Le syndrome de Hurler est un type de maladie de surcharge dans l’organisme causée par le manque d’une enzyme. L’enzyme anormale, l’alpha-L-iduronidase (IDUA), est causée par une mutation génétique dans le gène IDUA, un gène situé sur le chromosome 4. La gravité de la maladie varie, mais il s’agit d’une maladie progressive impliquant de nombreux systèmes corporels.

Comprendre les mucopolysaccharidoses (MPS)

Les mucopolysaccharidoses (MPS) sont un groupe de troubles génétiques dans lesquels des enzymes (substances chimiques) essentielles à l’organisme sont absentes ou présentes en quantité insuffisante.
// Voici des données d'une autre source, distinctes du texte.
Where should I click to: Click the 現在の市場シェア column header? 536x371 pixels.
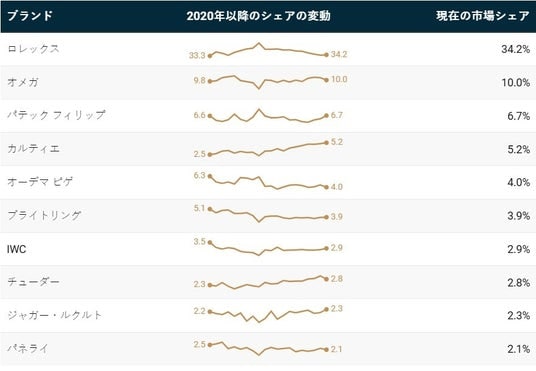click(x=483, y=16)
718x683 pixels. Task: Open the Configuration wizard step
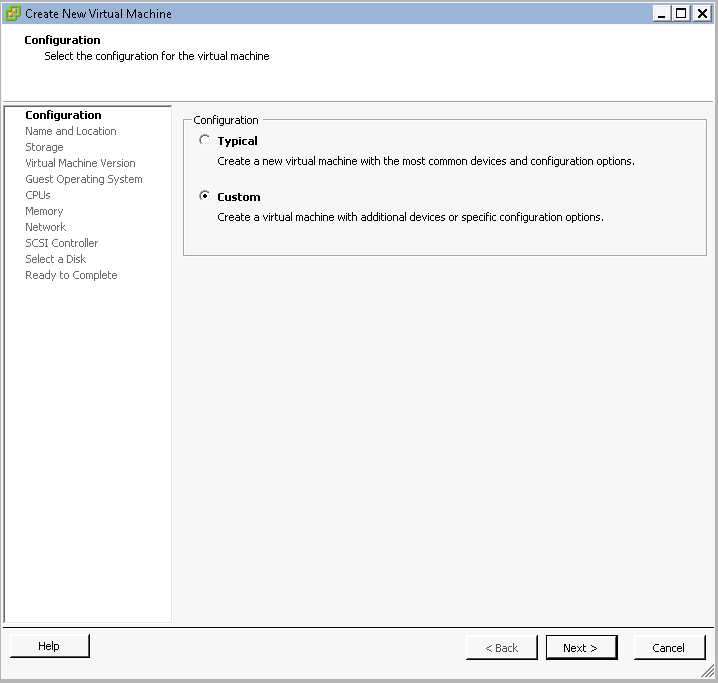(x=63, y=115)
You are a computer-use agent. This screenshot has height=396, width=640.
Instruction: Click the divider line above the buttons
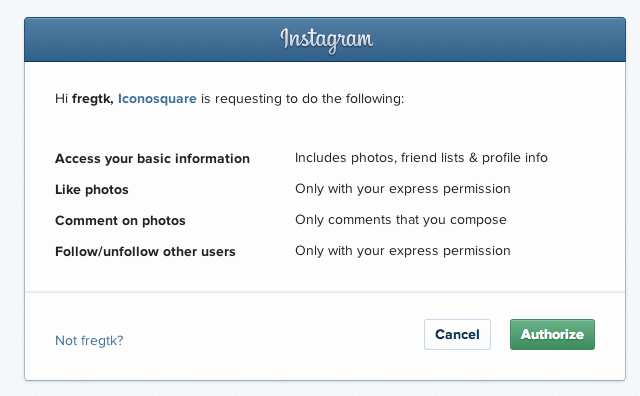pos(325,292)
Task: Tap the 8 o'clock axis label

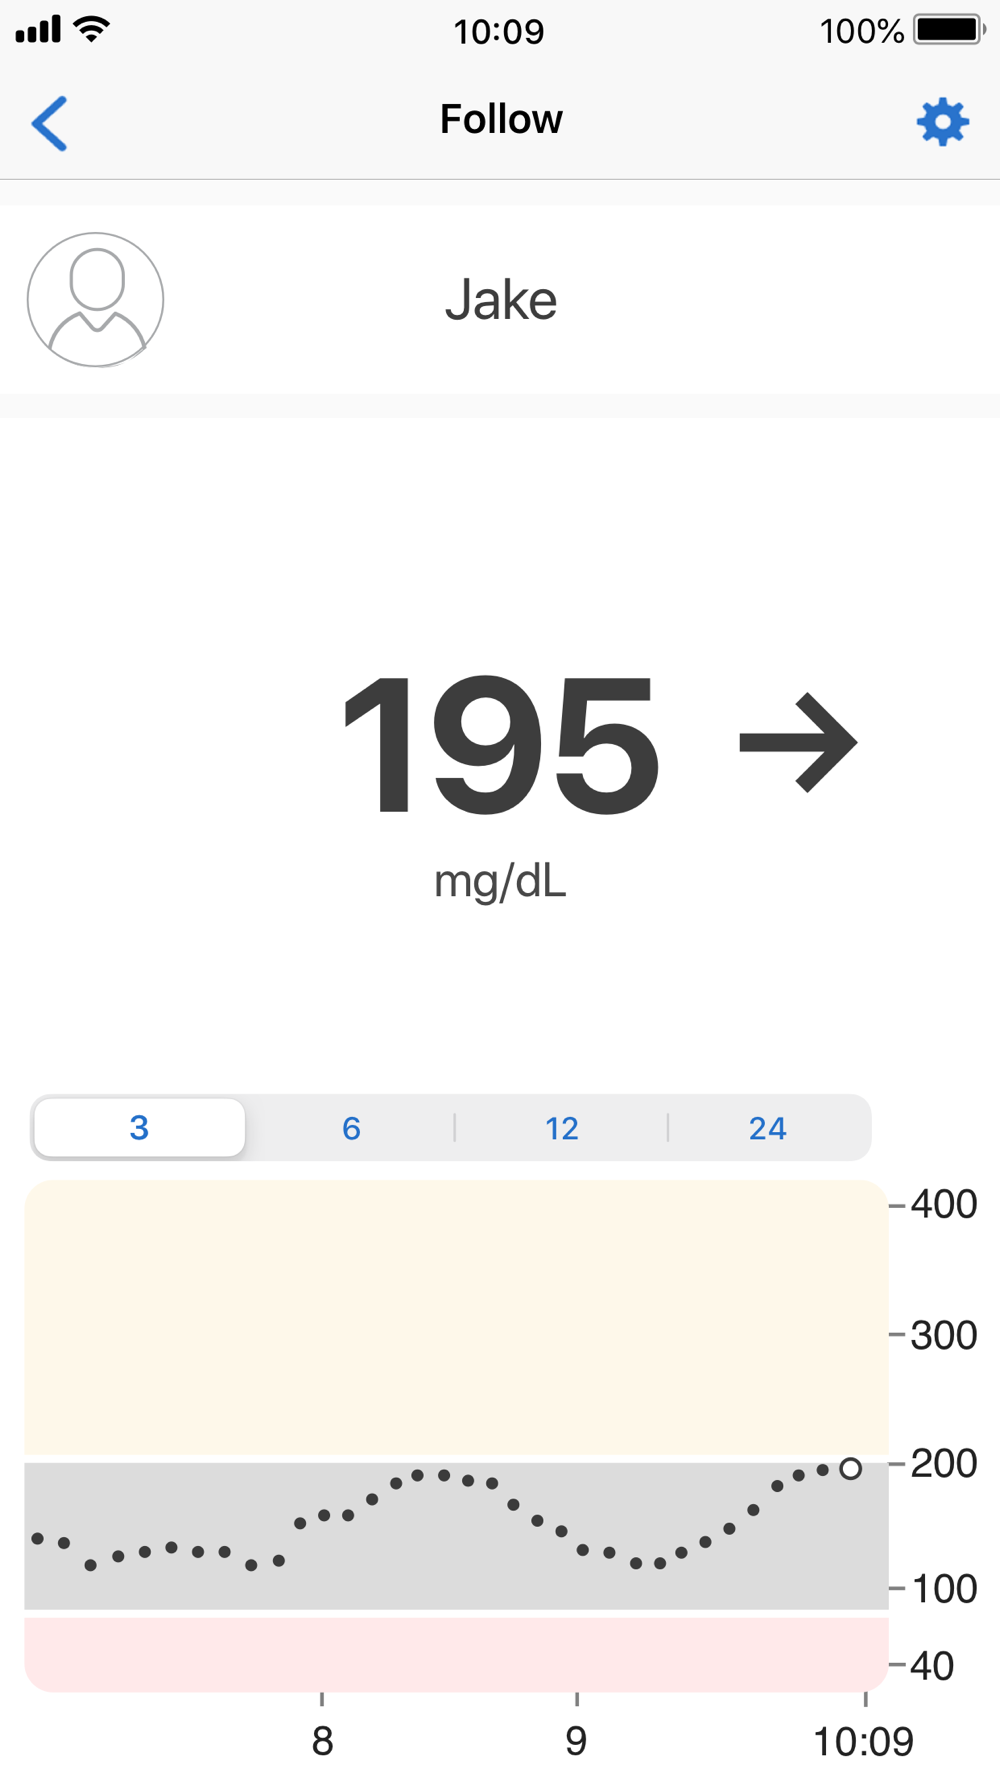Action: coord(322,1742)
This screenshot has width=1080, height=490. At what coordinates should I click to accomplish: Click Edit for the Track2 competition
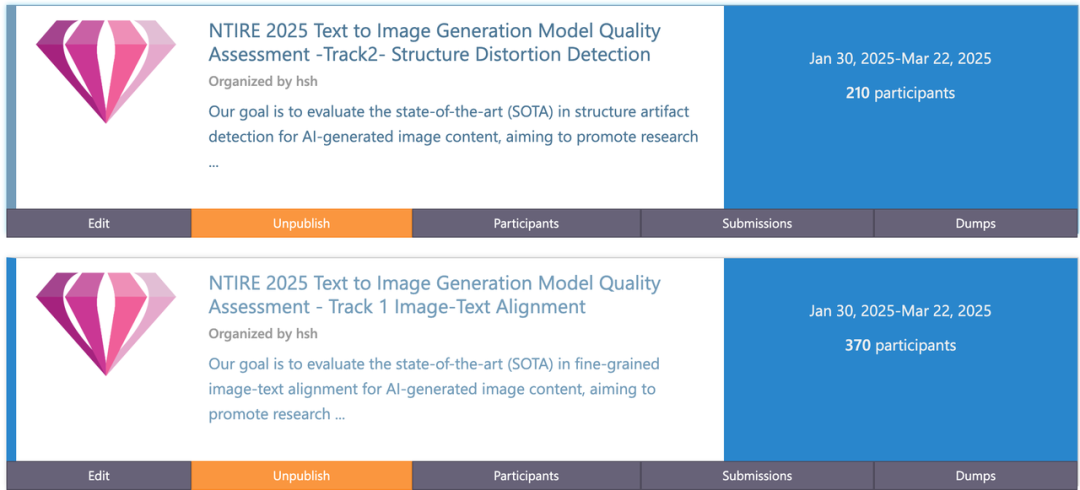(x=98, y=223)
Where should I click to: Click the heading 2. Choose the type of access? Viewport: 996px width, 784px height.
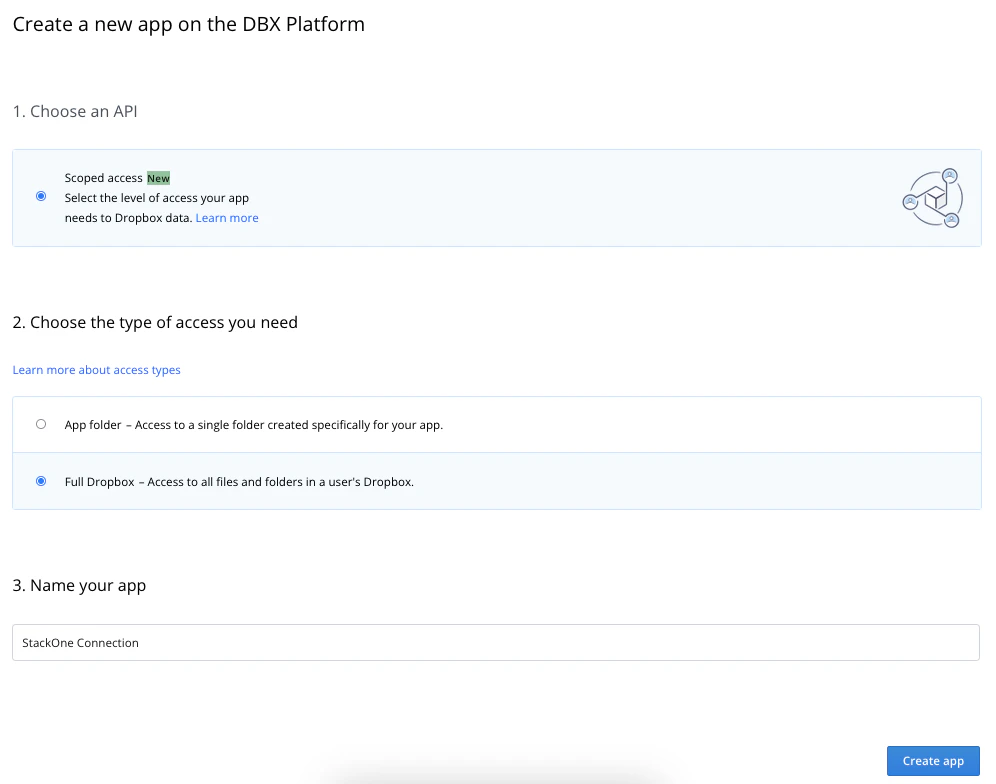coord(155,322)
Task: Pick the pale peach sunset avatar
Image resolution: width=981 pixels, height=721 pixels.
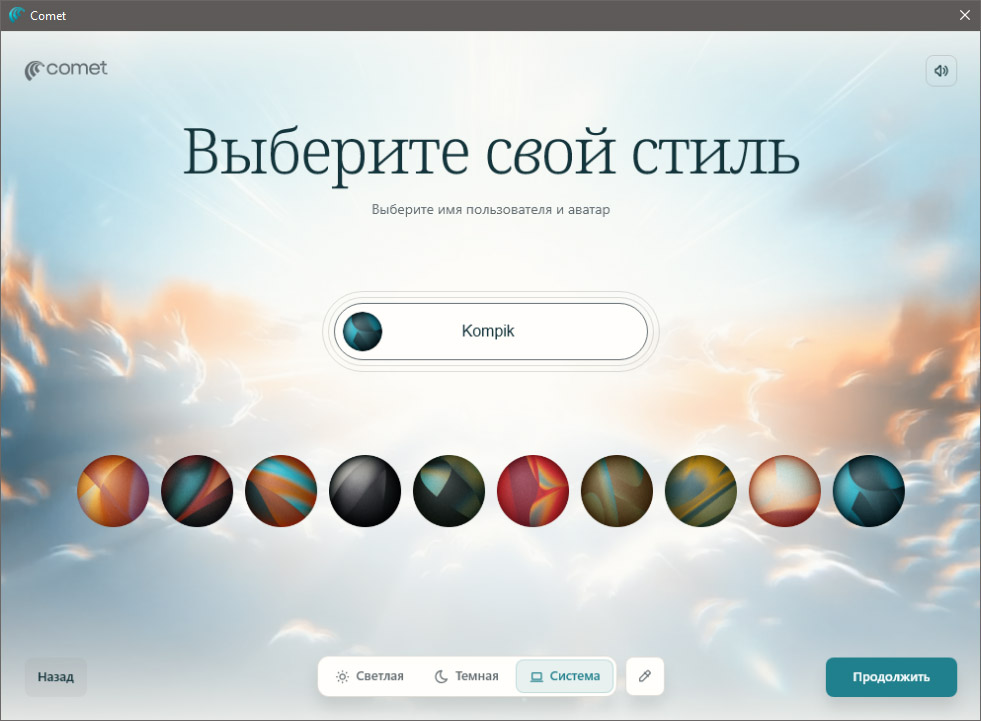Action: point(785,491)
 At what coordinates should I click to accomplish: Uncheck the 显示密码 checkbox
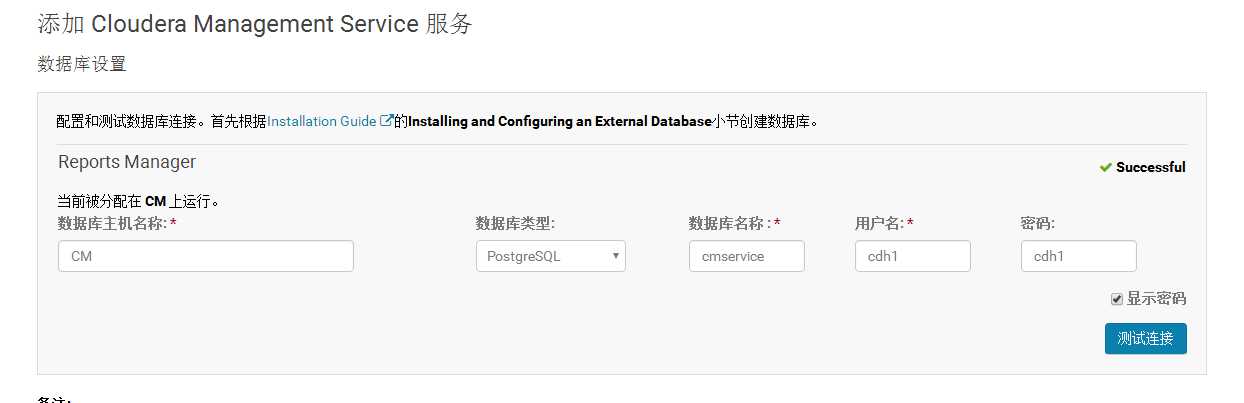click(1117, 299)
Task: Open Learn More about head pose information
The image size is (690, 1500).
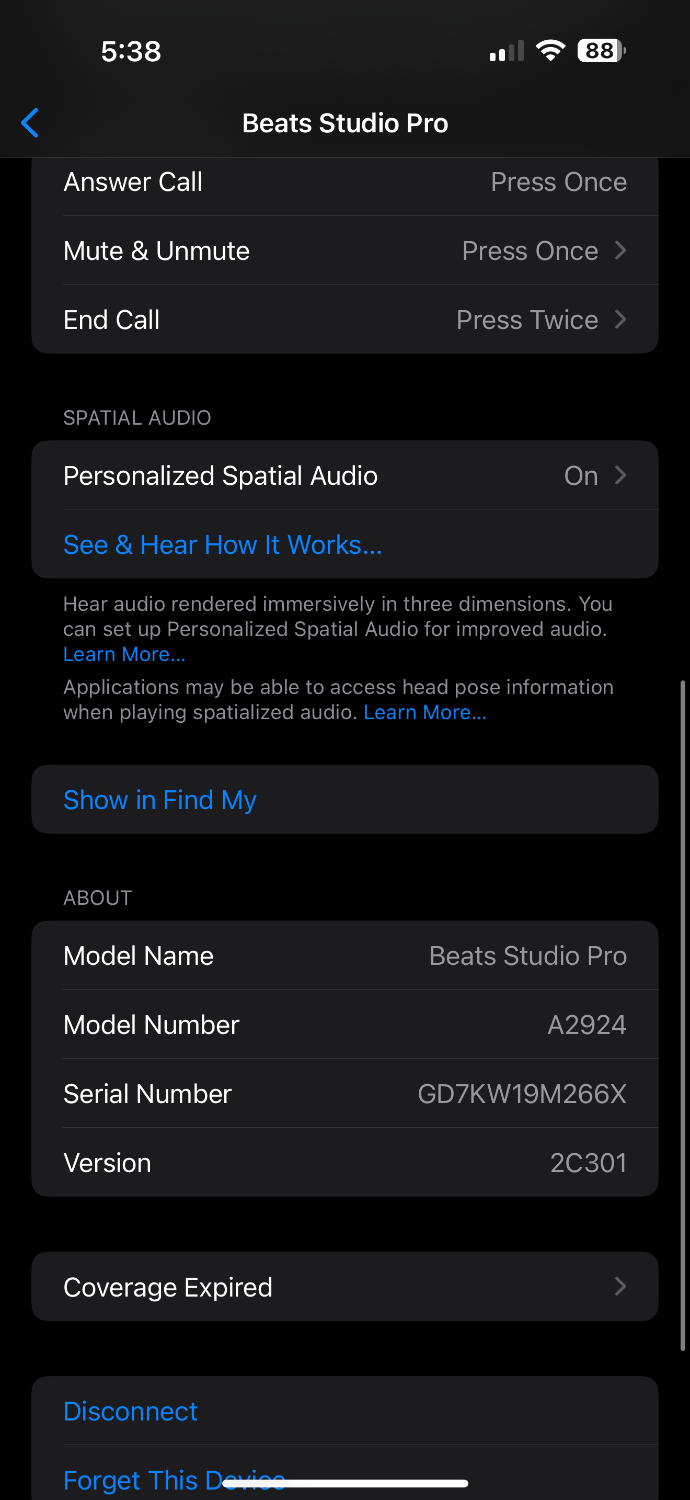Action: pos(425,713)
La maladie MPS I est causée par une déficience d’une enzyme particulière appelée alpha-L-iduronidase (IUDA).

L’enzyme alpha-L-iduronidase décompose les longues chaînes de molécules de sucre afin que le corps puisse s’en débarrasser. Sans l’enzyme, les grosses molécules de sucre s’accumulent et endommagent progressivement certaines parties du corps.

L’accumulation de molécules (glycosaminoglycanes ou GAG) se produit dans les lysosomes (un organite spécial dans les cellules qui contient une variété d’enzymes). Les GAG exacts qui s’accumulent dans les lysosomes sont différents dans chaque type de maladie MPS.

Le syndrome de Hurler ou maladie de Hurler est le terme historique utilisé pour désigner la forme la plus grave du syndrome de Hurler. Hurler était le nom de famille du médecin qui a décrit la maladie pour la première fois.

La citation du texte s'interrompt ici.